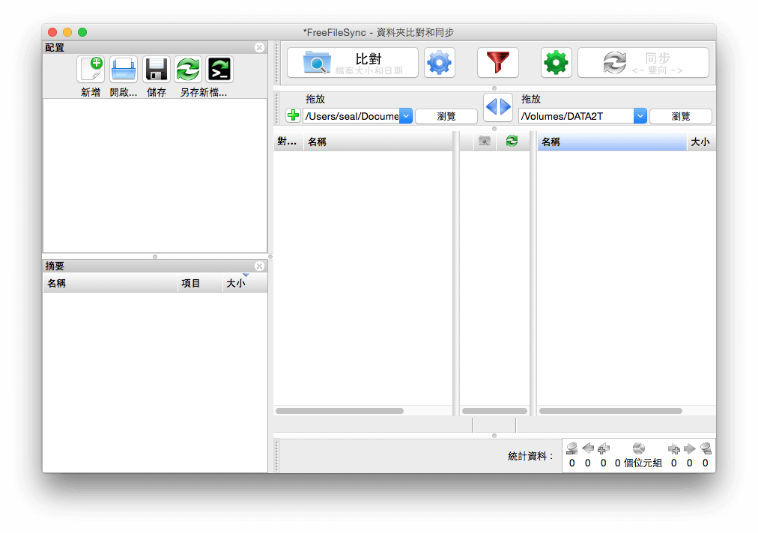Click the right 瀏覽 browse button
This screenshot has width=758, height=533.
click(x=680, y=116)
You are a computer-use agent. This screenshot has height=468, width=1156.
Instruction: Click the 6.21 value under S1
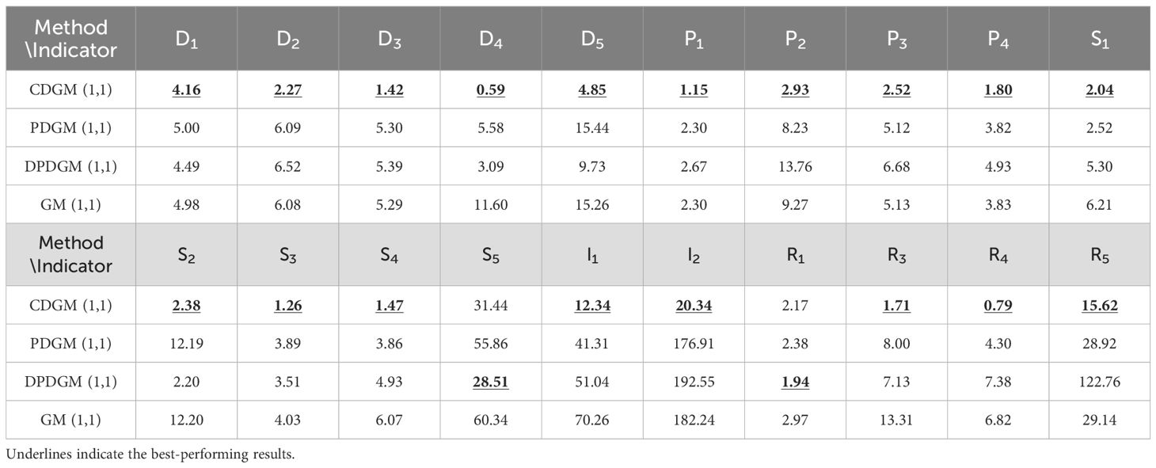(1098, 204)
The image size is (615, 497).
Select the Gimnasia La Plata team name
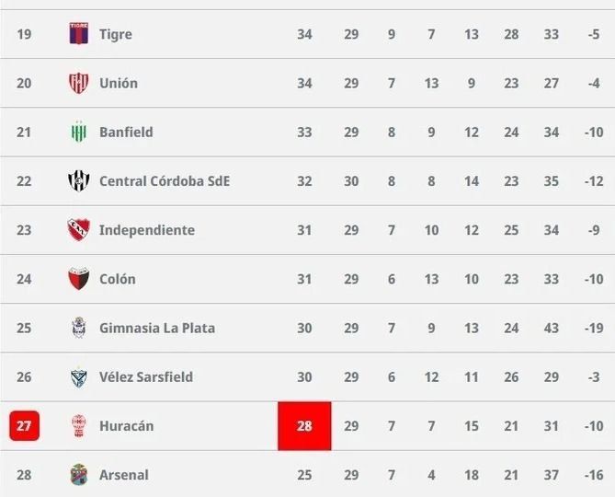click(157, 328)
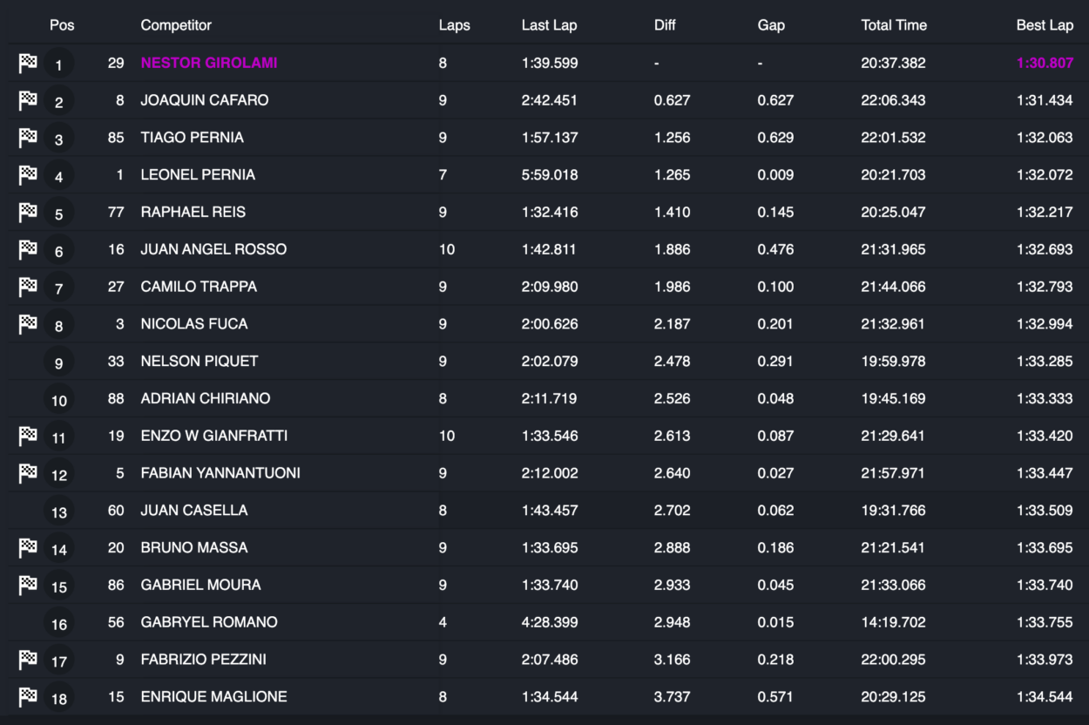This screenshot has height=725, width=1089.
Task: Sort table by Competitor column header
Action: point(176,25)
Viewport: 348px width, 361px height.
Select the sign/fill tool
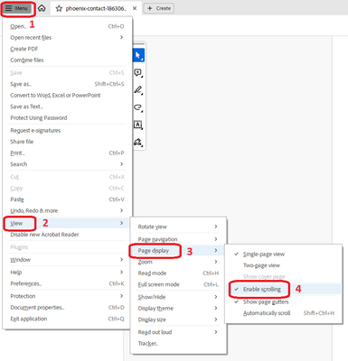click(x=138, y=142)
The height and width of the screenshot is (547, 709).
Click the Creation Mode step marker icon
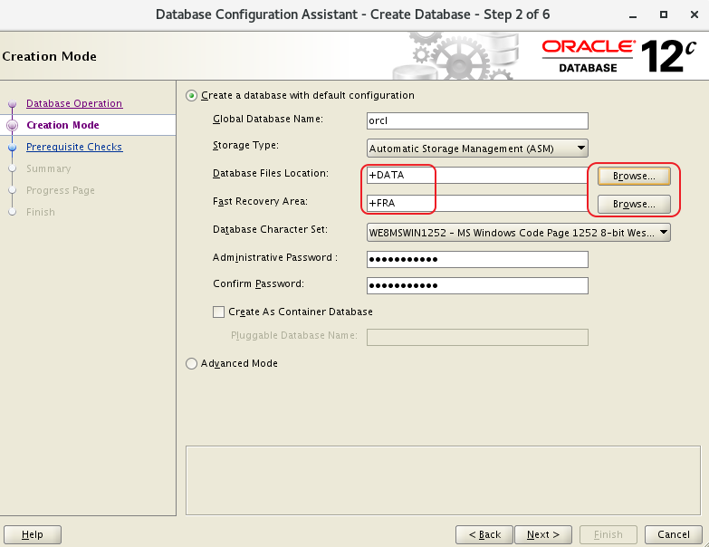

__________

» Exercise details: Rewrite every line of the listing above, replacing "Select" with "Choose" and changing nothing else, and leave out the pictures.

» Answer:
Click the right 瀏覽 browse button
This screenshot has width=758, height=533.
click(x=680, y=116)
You are a computer-use agent. This screenshot has height=468, width=1156.
Instruction: Click the 6.21 value under S1
(1098, 204)
The image size is (615, 497).
Choose the Gimnasia La Plata team name
click(157, 328)
This screenshot has height=725, width=1089.
Task: Sort table by Competitor column header
Action: point(176,25)
Viewport: 348px width, 361px height.
Choose the sign/fill tool
click(x=138, y=142)
The height and width of the screenshot is (547, 709).
Click the Creation Mode step marker icon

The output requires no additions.